(Goal of the exercise): From the first line to the last, please reproduce the material exactly, skipping the pictures.

-------- Data provided --------

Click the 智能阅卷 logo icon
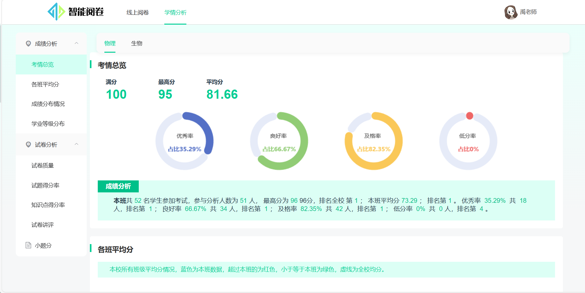55,11
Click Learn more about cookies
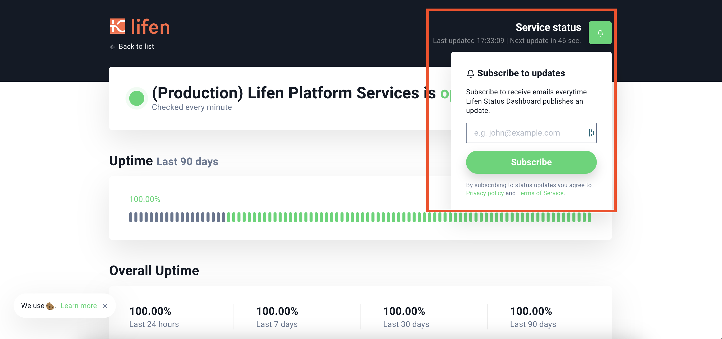This screenshot has height=339, width=722. 78,306
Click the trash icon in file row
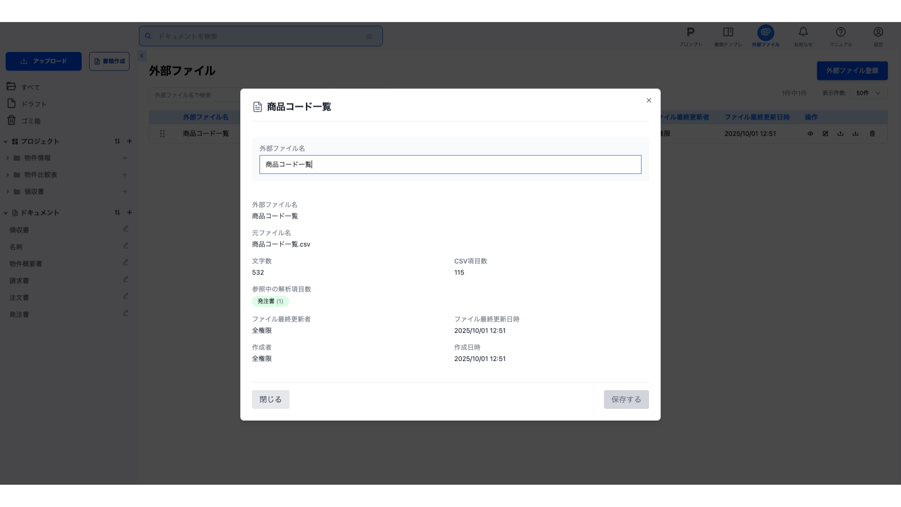 (872, 134)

--------

(Solution for this problem):
Click the 智能阅卷 logo icon
55,11
Click Learn more about cookies
This screenshot has height=339, width=722. 78,306
Click the trash icon in file row
 (872, 134)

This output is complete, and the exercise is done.